> [Task directions]:
Can you turn every line of the records below into a numbered list, leaving out the blank lines?

> [Data supplied]:
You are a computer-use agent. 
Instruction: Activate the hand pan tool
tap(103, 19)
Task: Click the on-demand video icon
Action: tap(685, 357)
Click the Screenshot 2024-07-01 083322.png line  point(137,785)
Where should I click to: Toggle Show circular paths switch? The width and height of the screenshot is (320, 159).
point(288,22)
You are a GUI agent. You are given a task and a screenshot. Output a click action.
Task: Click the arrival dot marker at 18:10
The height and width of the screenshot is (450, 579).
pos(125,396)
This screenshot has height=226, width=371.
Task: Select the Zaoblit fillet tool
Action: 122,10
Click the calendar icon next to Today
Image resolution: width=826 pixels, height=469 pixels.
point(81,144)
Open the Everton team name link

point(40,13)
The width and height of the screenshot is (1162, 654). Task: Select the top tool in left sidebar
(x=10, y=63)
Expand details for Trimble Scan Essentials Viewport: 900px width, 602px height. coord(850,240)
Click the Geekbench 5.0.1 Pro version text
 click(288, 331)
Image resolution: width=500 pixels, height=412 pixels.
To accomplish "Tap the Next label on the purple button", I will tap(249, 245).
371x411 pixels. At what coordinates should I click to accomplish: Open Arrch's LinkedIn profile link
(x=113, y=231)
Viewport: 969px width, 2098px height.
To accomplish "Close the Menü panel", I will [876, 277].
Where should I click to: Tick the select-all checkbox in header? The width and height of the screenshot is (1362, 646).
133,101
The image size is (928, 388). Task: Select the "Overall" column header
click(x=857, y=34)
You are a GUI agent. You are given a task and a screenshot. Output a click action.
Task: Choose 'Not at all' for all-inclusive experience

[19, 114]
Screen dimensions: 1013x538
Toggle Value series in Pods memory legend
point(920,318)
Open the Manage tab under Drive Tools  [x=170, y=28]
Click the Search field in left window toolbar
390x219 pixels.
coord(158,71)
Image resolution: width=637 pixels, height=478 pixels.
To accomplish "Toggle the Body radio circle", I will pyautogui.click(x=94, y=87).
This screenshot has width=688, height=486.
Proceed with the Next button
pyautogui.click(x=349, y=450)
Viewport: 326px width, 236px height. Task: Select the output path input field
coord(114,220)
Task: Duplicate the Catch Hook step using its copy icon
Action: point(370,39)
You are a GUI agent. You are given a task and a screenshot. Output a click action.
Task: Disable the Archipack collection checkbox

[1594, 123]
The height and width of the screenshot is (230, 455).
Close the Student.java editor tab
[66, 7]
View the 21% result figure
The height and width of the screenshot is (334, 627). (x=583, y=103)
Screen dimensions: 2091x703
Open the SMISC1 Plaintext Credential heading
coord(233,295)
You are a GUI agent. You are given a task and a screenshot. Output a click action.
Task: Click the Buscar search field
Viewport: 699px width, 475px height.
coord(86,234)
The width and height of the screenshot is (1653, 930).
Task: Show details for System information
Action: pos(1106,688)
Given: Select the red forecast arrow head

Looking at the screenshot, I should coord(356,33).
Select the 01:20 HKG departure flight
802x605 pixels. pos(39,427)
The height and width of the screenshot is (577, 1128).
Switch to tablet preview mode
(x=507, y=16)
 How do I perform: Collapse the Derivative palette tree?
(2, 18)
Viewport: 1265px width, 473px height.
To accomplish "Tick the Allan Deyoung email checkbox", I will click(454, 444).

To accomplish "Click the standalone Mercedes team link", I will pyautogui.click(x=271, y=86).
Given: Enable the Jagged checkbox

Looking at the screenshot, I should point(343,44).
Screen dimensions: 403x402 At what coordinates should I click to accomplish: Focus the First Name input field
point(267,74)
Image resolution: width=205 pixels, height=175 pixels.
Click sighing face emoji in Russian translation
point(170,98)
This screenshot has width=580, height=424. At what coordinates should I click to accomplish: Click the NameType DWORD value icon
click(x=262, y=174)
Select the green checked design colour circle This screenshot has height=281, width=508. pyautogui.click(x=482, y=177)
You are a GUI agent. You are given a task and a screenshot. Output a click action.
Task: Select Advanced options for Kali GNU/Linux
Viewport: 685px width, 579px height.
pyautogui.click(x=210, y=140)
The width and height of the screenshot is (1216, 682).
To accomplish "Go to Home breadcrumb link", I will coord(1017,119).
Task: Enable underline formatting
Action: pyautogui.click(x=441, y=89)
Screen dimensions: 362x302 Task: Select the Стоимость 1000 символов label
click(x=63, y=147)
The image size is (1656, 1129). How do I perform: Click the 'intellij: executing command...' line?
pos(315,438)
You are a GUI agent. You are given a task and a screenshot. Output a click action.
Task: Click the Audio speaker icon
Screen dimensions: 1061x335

> [Task result]:
1. You are a computer-use agent. 
2. Instruction: Activate the hand pan tool
3. tap(103, 19)
4. Task: Click the on-demand video icon
5. Action: tap(685, 357)
6. Click the Screenshot 2024-07-01 083322.png line  point(137,785)
7. Where should I click to: Toggle Show circular paths switch? The width and height of the screenshot is (320, 159).
8. point(288,22)
9. You are a GUI agent. You are given a task and a screenshot. Output a click action.
10. Task: Click the arrival dot marker at 18:10
11. The height and width of the screenshot is (450, 579).
12. pos(125,396)
13. This screenshot has height=226, width=371.
14. Task: Select the Zaoblit fillet tool
15. Action: 122,10
16. Click the calendar icon next to Today
17. Image resolution: width=826 pixels, height=469 pixels.
18. point(81,144)
19. Open the Everton team name link
20. point(40,13)
21. The width and height of the screenshot is (1162, 654). Task: Select the top tool in left sidebar
22. (x=10, y=63)
23. Expand details for Trimble Scan Essentials Viewport: 900px width, 602px height. coord(850,240)
24. Click the Geekbench 5.0.1 Pro version text
25.  click(288, 331)
26. Image resolution: width=500 pixels, height=412 pixels.
27. To accomplish "Tap the Next label on the purple button", I will tap(249, 245).
28. 371x411 pixels. At what coordinates should I click to accomplish: Open Arrch's LinkedIn profile link
29. (x=113, y=231)
30. Viewport: 969px width, 2098px height.
31. To accomplish "Close the Menü panel", I will [876, 277].
32. Where should I click to: Tick the select-all checkbox in header? The width and height of the screenshot is (1362, 646).
33. 133,101
34. The image size is (928, 388). Task: Select the "Overall" column header
35. click(x=857, y=34)
36. You are a GUI agent. You are given a task and a screenshot. Output a click action.
37. Task: Choose 'Not at all' for all-inclusive experience
38. [19, 114]
39. Screen dimensions: 1013x538
40. Toggle Value series in Pods memory legend
41. point(920,318)
42. Open the Manage tab under Drive Tools  [x=170, y=28]
43. Click the Search field in left window toolbar
44. 390x219 pixels.
45. coord(158,71)
46. Image resolution: width=637 pixels, height=478 pixels.
47. To accomplish "Toggle the Body radio circle", I will pyautogui.click(x=94, y=87).
48. This screenshot has width=688, height=486.
49. Proceed with the Next button
50. pyautogui.click(x=349, y=450)
51. Viewport: 326px width, 236px height. Task: Select the output path input field
52. coord(114,220)
53. Task: Duplicate the Catch Hook step using its copy icon
54. Action: point(370,39)
55. You are a GUI agent. You are given a task and a screenshot. Output a click action.
56. Task: Disable the Archipack collection checkbox
57. [1594, 123]
58. The height and width of the screenshot is (230, 455).
59. Close the Student.java editor tab
60. [66, 7]
61. View the 21% result figure
62. The height and width of the screenshot is (334, 627). (x=583, y=103)
63. Screen dimensions: 2091x703
64. Open the SMISC1 Plaintext Credential heading
65. coord(233,295)
66. You are a GUI agent. You are given a task and a screenshot. Output a click action.
67. Task: Click the Buscar search field
68. Viewport: 699px width, 475px height.
69. coord(86,234)
70. The width and height of the screenshot is (1653, 930).
71. Task: Show details for System information
72. Action: pos(1106,688)
73. Given: Select the red forecast arrow head
74. Looking at the screenshot, I should coord(356,33).
75. Select the 01:20 HKG departure flight
76. 802x605 pixels. pos(39,427)
77. The height and width of the screenshot is (577, 1128).
78. Switch to tablet preview mode
79. (x=507, y=16)
80.  How do I perform: Collapse the Derivative palette tree?
81. (2, 18)
82. Viewport: 1265px width, 473px height.
83. To accomplish "Tick the Allan Deyoung email checkbox", I will click(454, 444).
84. To accomplish "Click the standalone Mercedes team link", I will pyautogui.click(x=271, y=86).
85. Given: Enable the Jagged checkbox
86. Looking at the screenshot, I should point(343,44).
87. Screen dimensions: 403x402 At what coordinates should I click to accomplish: Focus the First Name input field
88. point(267,74)
89. Image resolution: width=205 pixels, height=175 pixels.
90. Click sighing face emoji in Russian translation
91. point(170,98)
92. This screenshot has width=580, height=424. At what coordinates should I click to accomplish: Click the NameType DWORD value icon
93. click(x=262, y=174)
94. Select the green checked design colour circle This screenshot has height=281, width=508. pyautogui.click(x=482, y=177)
95. You are a GUI agent. You are given a task and a screenshot. Output a click action.
96. Task: Select Advanced options for Kali GNU/Linux
97. Viewport: 685px width, 579px height.
98. pyautogui.click(x=210, y=140)
99. The width and height of the screenshot is (1216, 682).
100. To accomplish "Go to Home breadcrumb link", I will coord(1017,119).
101. Task: Enable underline formatting
102. Action: pyautogui.click(x=441, y=89)
103. Screen dimensions: 362x302 Task: Select the Стоимость 1000 символов label
104. click(x=63, y=147)
105. The image size is (1656, 1129). How do I perform: Click the 'intellij: executing command...' line?
106. pos(315,438)
107. You are a GUI agent. You are given a task and a screenshot. Output a click action.
108. Task: Click the Audio speaker icon
109. Screen dimensions: 1061x335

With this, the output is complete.